Biomedical applications must be clinically tested and are still a decade away, A.J. Drexel Nanotechnology Institute research assistant professor Vadym Mochalin estimates. But companies are working with his team on several more immediate and practical uses for nanodiamond particles. An example is ongoing work to develop the next generation of polymers for dissipating heat that builds up in increasingly small electronic devices and gadgets, so your iPod “doesn’t become a boiler plate” in your hand, Mochalin says.
“My interest is in trying to identify new materials which can make a difference and develop them, and to make Drexel a leader in this area of research,” he says.
Nanodiamond particle research is helping grow the Institute’s reputation, both at home and abroad. The Institute recently announced a collaboration with Shanghai Research Institute in China, sending M.S./Ph.D. student Amanda Pentecost there for six months to work on a nanodiamond particle agent capable of treating brain tumors. And the Institute’s nanodiamond group was invited to organize the first-ever dedicated symposium on nanodiamond particles at the Materials Research Society Meeting in San Francisco, Calif., the largest conference of its kind in the world. The group made nine oral and poster presentations.
“This, I think, shows Drexel is one of the leaders in this area of biomedical and composite applications of nanodiamonds,” Mochalin says.

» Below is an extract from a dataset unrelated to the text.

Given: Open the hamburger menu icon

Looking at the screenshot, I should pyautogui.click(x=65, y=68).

Gogotsi says he appreciates the accolades and honors bestowed on him by his peers and others, but there’s little time to reflect on his past achievements. Balancing his responsibilities in the lab, in the classroom and as a student advisor is a daily struggle—“I’m never bored,” he says. But his life’s work has been spent building things—both big and impossibly small—and he has no plans of slowing down now.
MORE ABOUT GOGOTSI
Gogotsi’s early exposure to chemistry and the profound effect it had on him in part explains why he insists that community educational activities be a primary focus of the Nanotechnology Institute. In 2004, at his urging, Drexel applied for and received National Science Foundation funding to support a new program called Research Experiences for Teachers in the area of Nanotechnology.

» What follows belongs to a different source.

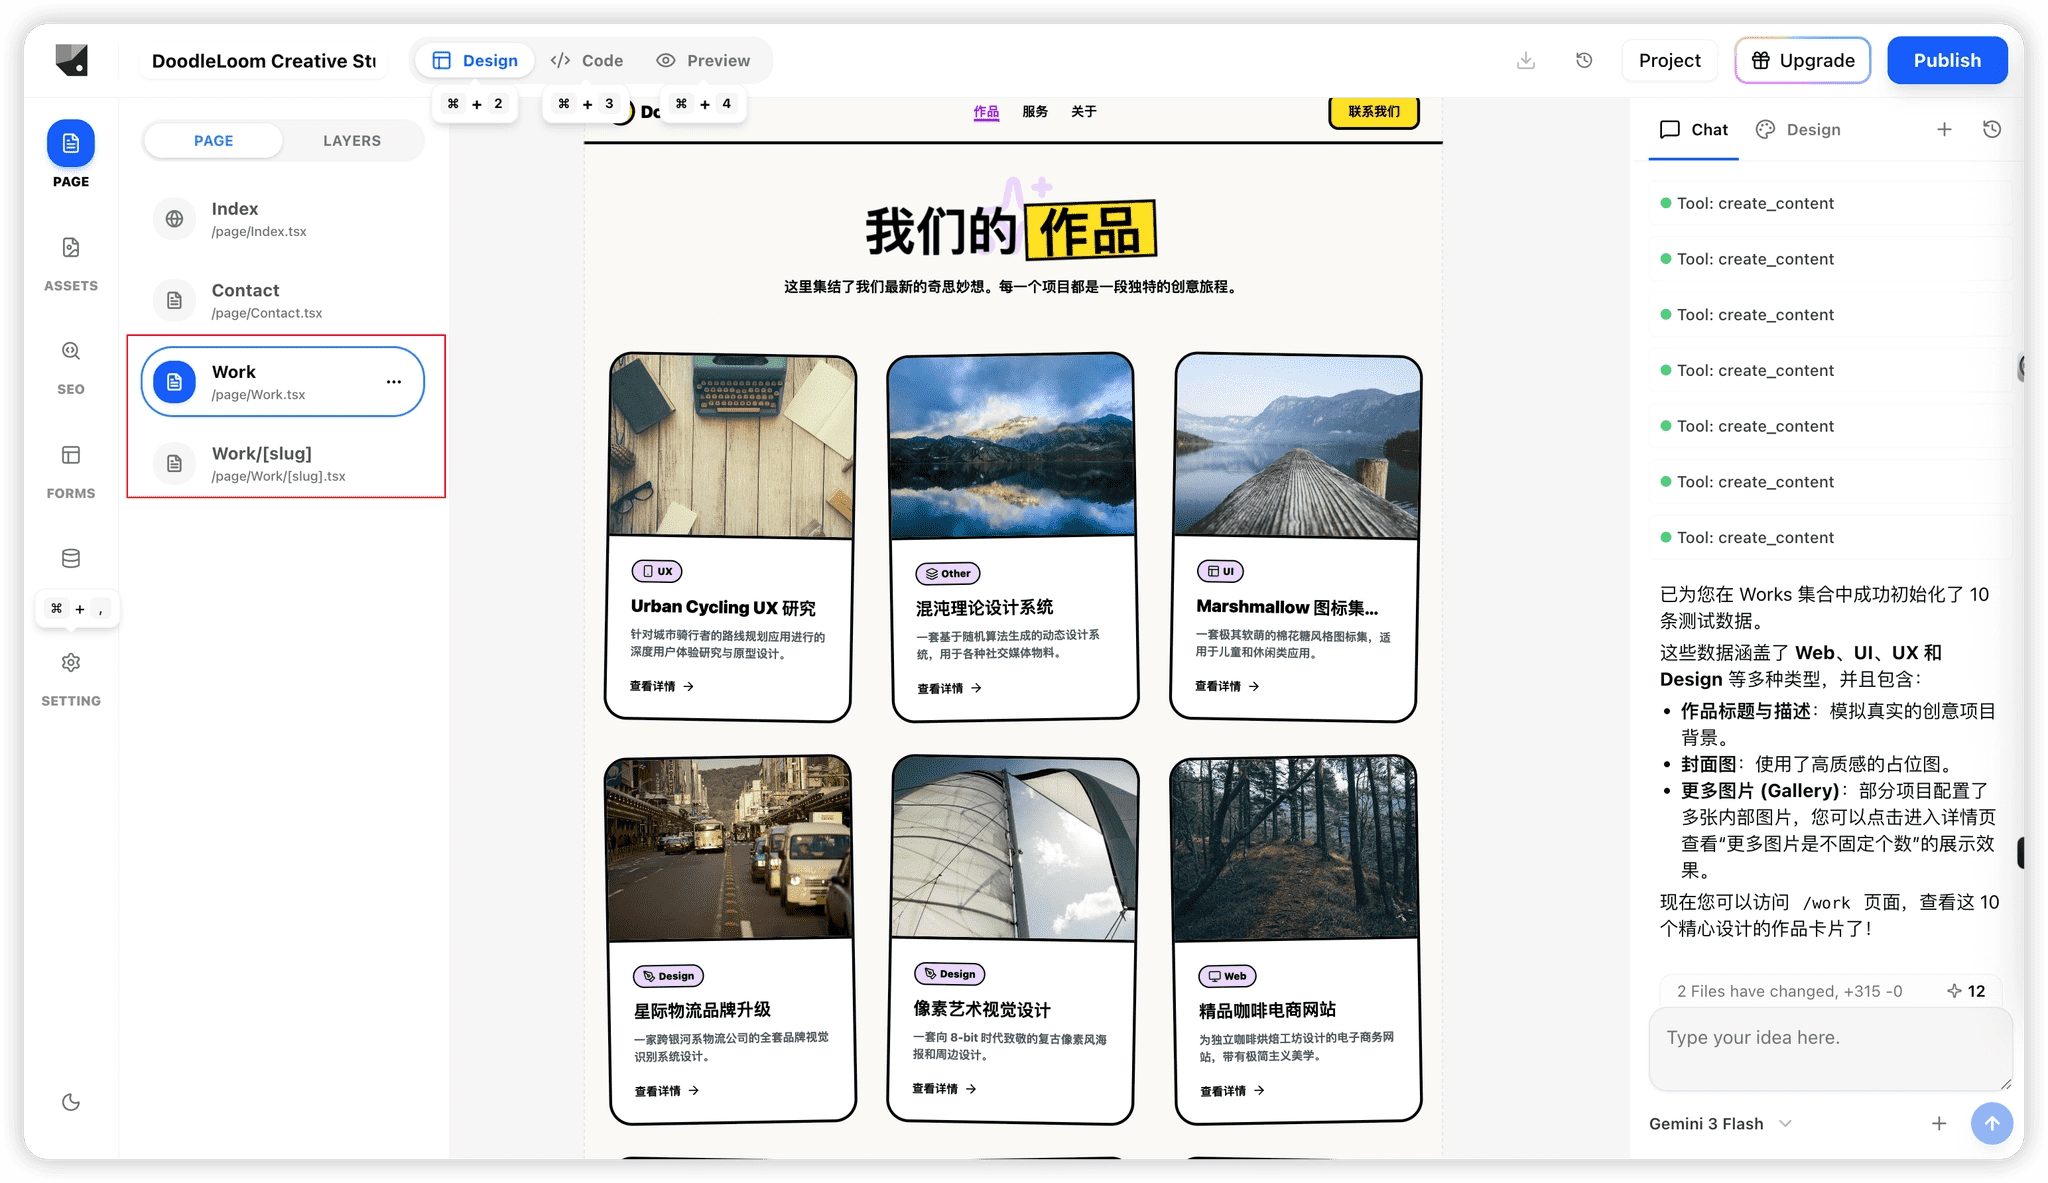Open the Design tab in chat panel
This screenshot has width=2048, height=1183.
pos(1798,130)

“When I give talks in high schools,” he explains, “maybe one kid will get excited.” The classroom teachers, however, often were enthralled by his presentations.
“If we want to have good scientists, good engineers in the future, we must start the work early. And the best way to reach high school students is through teachers,” he says.
For seven weeks each summer, selected high school and community college teachers receive hands-on experience working in research laboratories at Drexel and the University of Pennsylvania. They attend lectures about nanotechnology and develop experiments and lesson plans to take back to their classrooms. The response from students has been overwhelmingly positive.
“It gets kids excited. It’s really an exciting opportunity to educate the younger generation and also re-train teachers to help them to bring advanced science into the classroom,” Gogotsi says. “I believe educational activity is really a very important part of the Nanotechnology Institute’s mission.”
In 2008, Gogotsi was appointed materials science and engineering trustee chair professor. Two years later, he was named Distinguished University Professor, one of only two Drexel faculty members to receive the annual honor. The title is bestowed upon full professors who “have distinguished themselves in their respective fields though research, scholarship, clinical innovation or creative work.”
Over the years, Gogotsi has mentored many young students, helping them focus their creative energies and shaping their careers, much the same way they manipulate the surface of the tiniest particles and molecules known to man. Mochalin has worked closely with Gogotsi for the last seven years.
“I’m very satisfied. I have learned a lot from him. Now I’m also teaching. I’ve adopted many of his methods of teaching,” Mochalin says. Despite the many professional hats he wears, Mochalin adds, Gogotsi “always provides any kind of help I ask for.”